===== Reading text
2021

The impact of COVID-19 on sustainable development: strengthening health system and social protection

Sylvia Beales Gray Panthers, constituency of older people, representing the UNECE RCEM

Points taken from civil society discussions and MS/UN input



Question 1 Which challenges have governments addressed in responding to COVID19?1. Despite health and economic recovery programmes put in place to respond to Covid the evidence is that pandemic increased inequalities across region, and these inequalities are likely to increase after the emergency phase of covid turns into longer term recovery. In the words of David Nabarro who addressed the RCEM yesterday covid is the disease of the disadvantaged and of the poor, and gets entrenched in poorer communities. We have seen this evidenced by the communities and people represented by the RCEM who report unequal access to health services; to social protection; to food; to safety in the workplace; to information; to jobs; to vaccinations. Lack of readily available disaggregated data makes those left out of services and social protection invisible to policy makers.

Recommendation is to track inequalities and access to services which all people across their life course have a right to via disaggregated data by age, gender, disability, social status, location, ethnicity and sexual orientation.

Question 2 How to encourage/ promote the health and social protection in the COVID 19 response?

Lack of funding and transparent and welcoming partnerships with civil society can translate into poor collaboration between government and civil society. RCEM represents the diversity of people and groups across the region ans sees some groups have more chances for funding than others. Important to prioritise and embed social protection funding so that the systems are permanently in place and we do not revert to partial, non universal measures which are the hallmark of austerity policies. These will not do as they do not reach the poorest and the most disadvantaged, but the opposite, are known to fail

Recommendation : finance universal measures reaching out to the furthest behind, in collaboration with civil society; do not leave out refugees, widowed women (as the virus kills more men than women), ethnic monitories who are historically disadvantaged, unsupported younger and older people, the unemployed, those in rural areas and the urban poor

Question 3 What are effective policies to promote health and well-being and social protection to build back better?
==========
===== Provided material
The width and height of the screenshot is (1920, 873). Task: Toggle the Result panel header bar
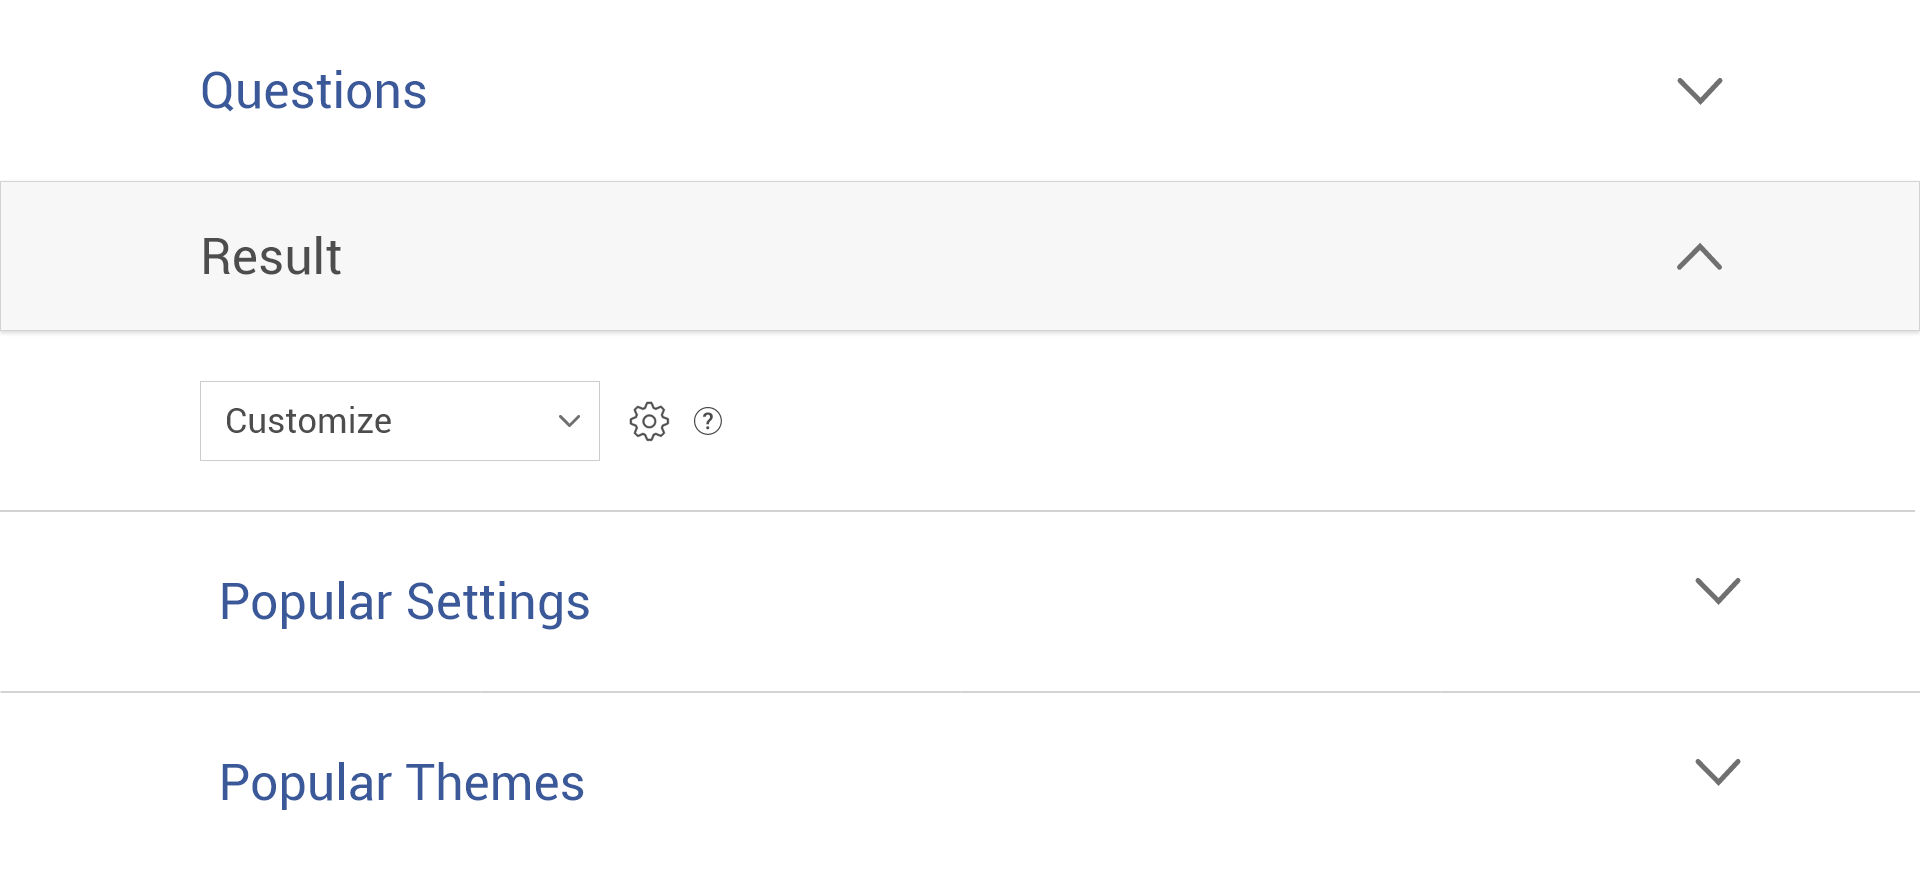click(x=960, y=256)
==========
[Exercise A]
In the COVID-19 statement, what does David Nabarro call covid?
[Exercise B]
What comes next in the COVID-19 statement? Write the following part, starting right after its final line.

[Task answer A]
The disease of the disadvantaged and of the poor.

[Task answer B]
Building forward transformatively means policies based on the right to … Human rights approach must be the litmus test; all governments are signed up to deliver the human rights of citizens which is the bedrock also of agenda 2030, what is missing. Policy that implements the human rights of citizens will transform lives and deliver wellbeing. OHCHR has excellent guidelines and ways to measure this. We must not return to pre covid problems of inequality and austerity. That way leads to disaster. Only able to respond effectively to Covid and even get rid of it by investing in and respecting and supporting human capacity in all its diversity – policy emphasis on gender equality, age and disability inclusiveness and ensuring intersectionality (avoiding silos is critical). Partnerships with civil society are needed to reach the furthest behind and roll back discrimination

Recommendations we can work together to achieve are universal social protection; greater priority to food security; resourcing mental health; support to carers; sexual and reproductive services; work to lessen the digital divide; nutrition especially for older people; less reliance on private cars and improving public infrastructure available to all including those with disabilities; vaccination programmes that are clear and transparent and inclusive; support given for vaccinations outside our region.